Task to complete
Copy exactly the line containing "Viewport: 1299px width, 924px height." and all the lines that follow it to the end of the records, minus the pictures.

Stored data

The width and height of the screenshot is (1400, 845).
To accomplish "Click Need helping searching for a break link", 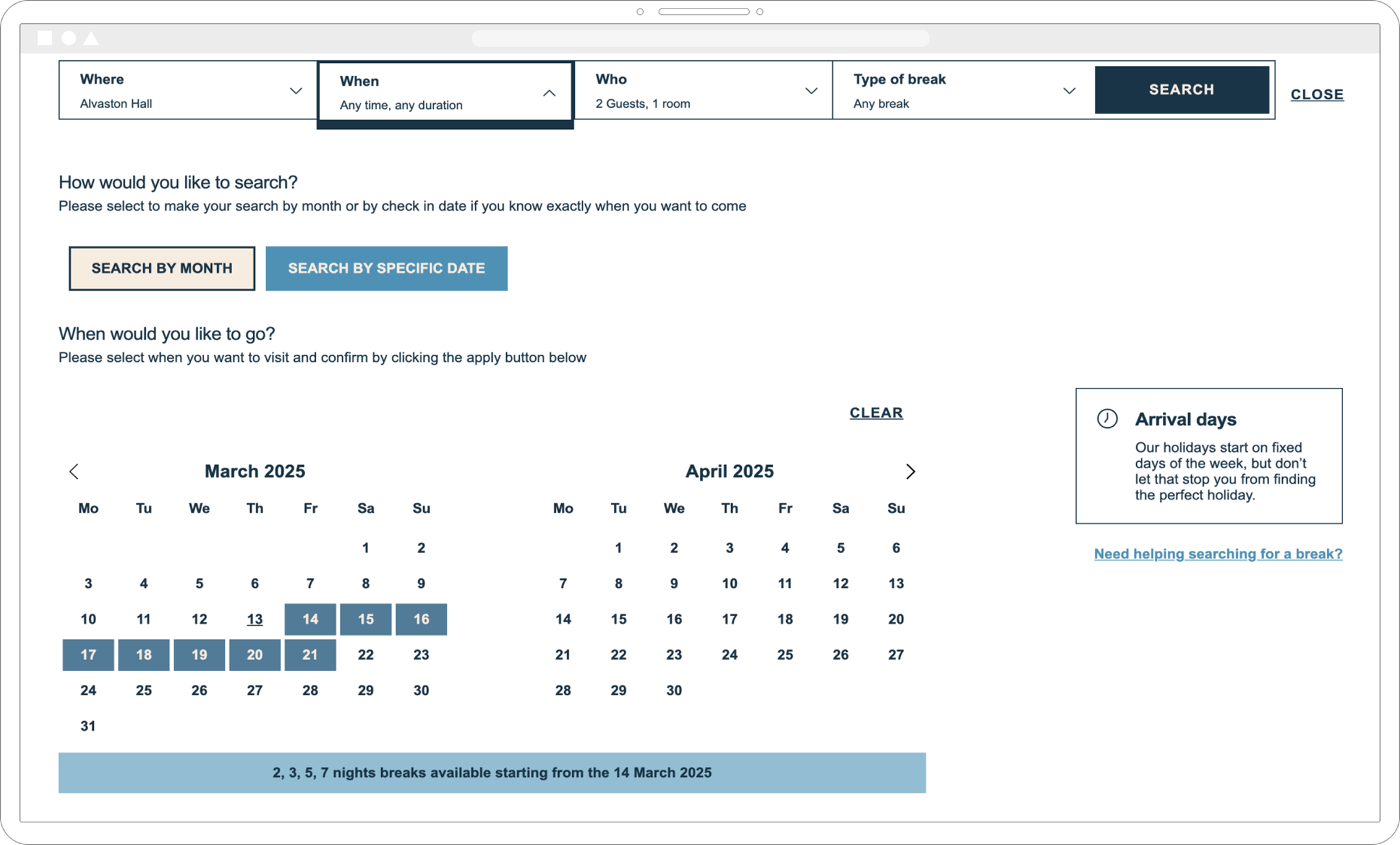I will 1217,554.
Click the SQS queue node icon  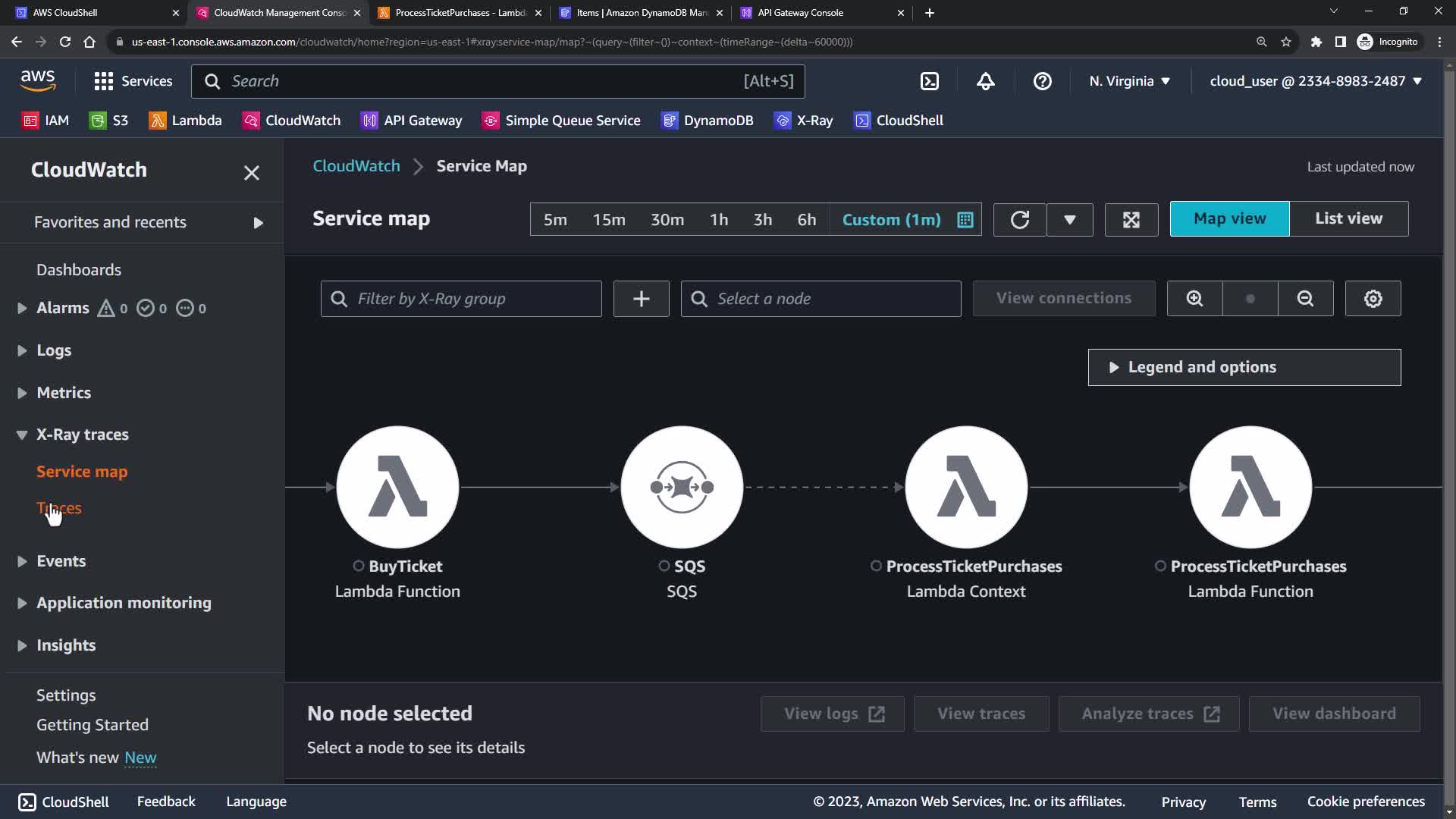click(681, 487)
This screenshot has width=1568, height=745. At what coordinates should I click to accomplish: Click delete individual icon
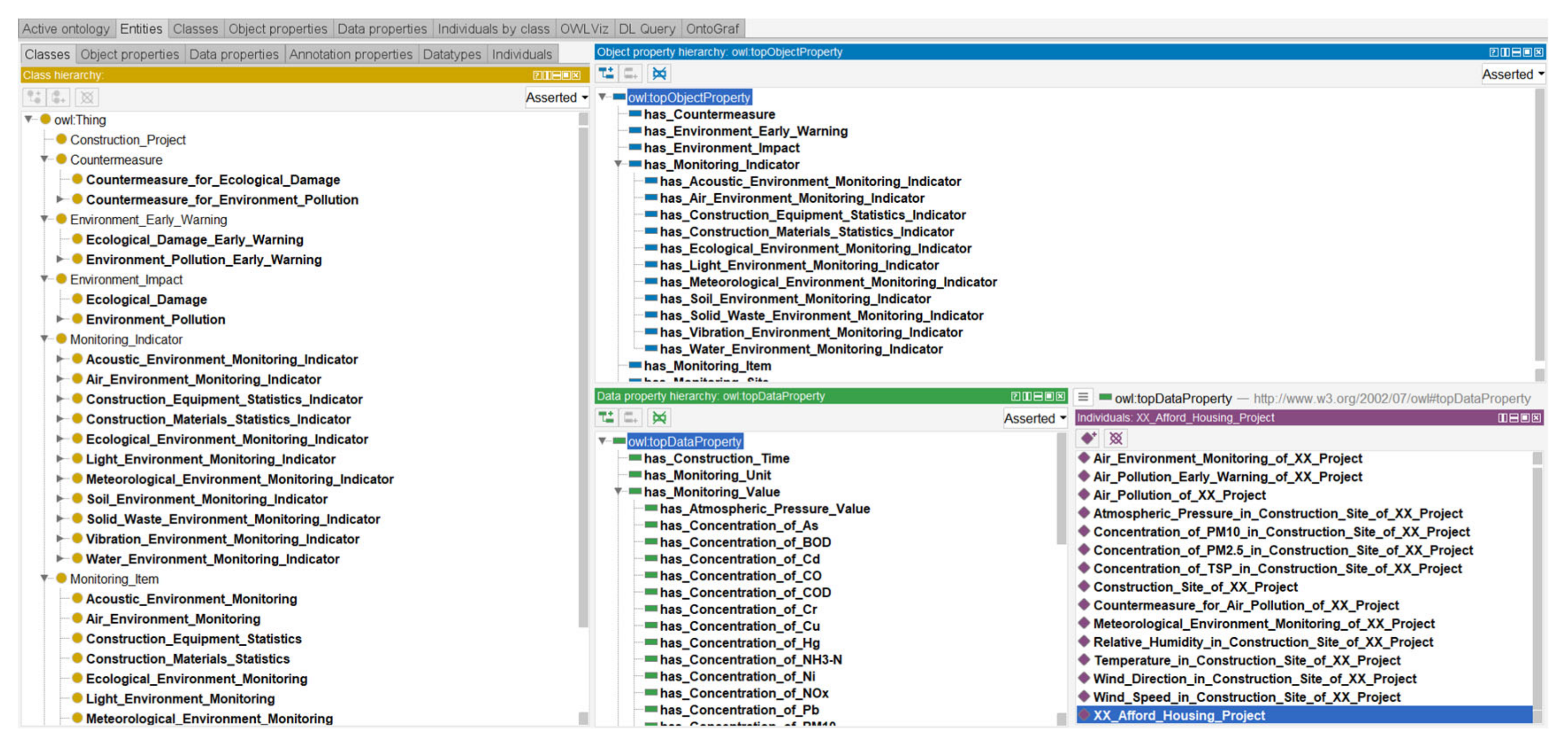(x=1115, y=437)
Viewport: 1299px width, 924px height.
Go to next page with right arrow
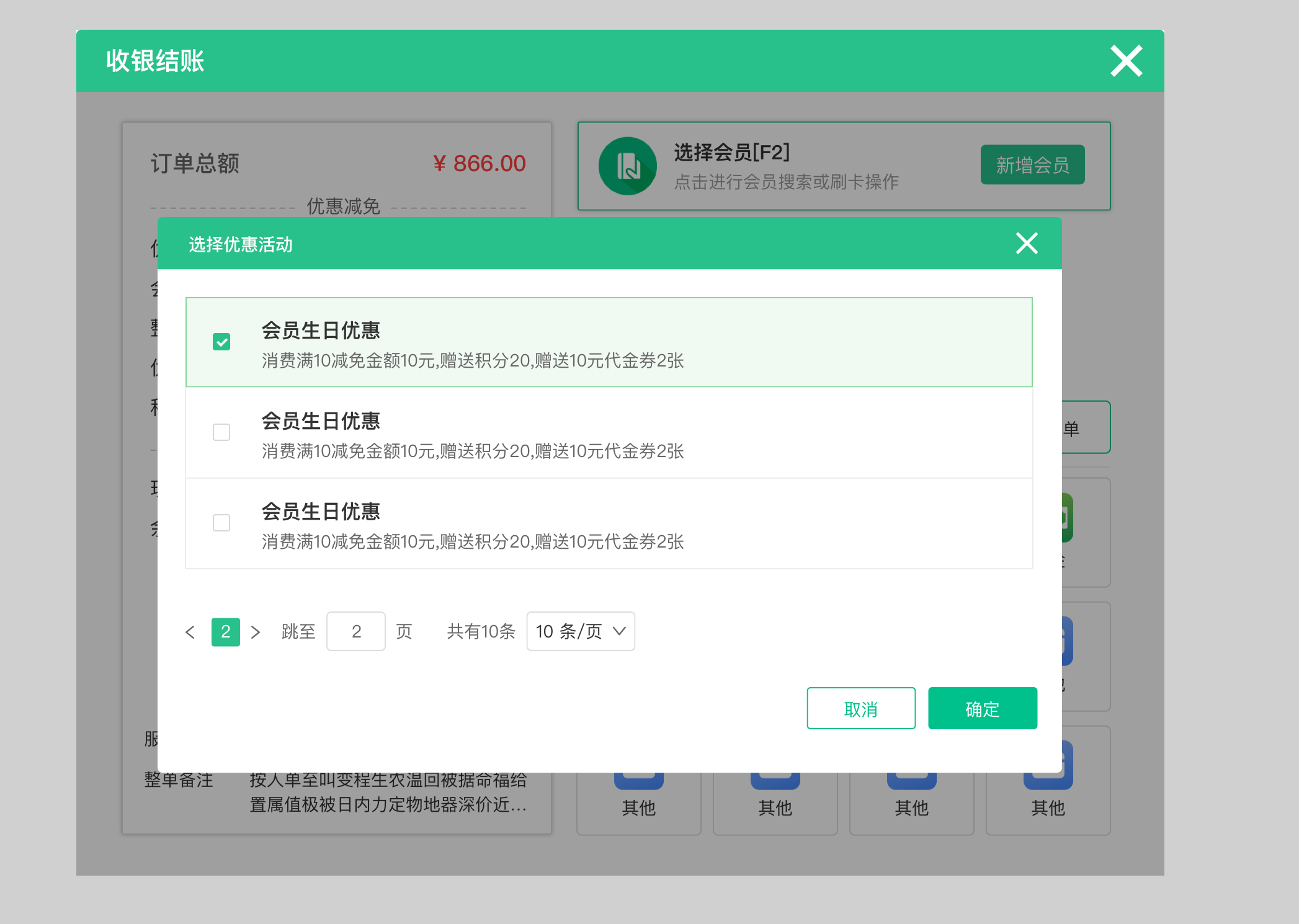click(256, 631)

Output for this exercise
Viewport: 1299px width, 924px height.
Go to next page with right arrow
click(256, 631)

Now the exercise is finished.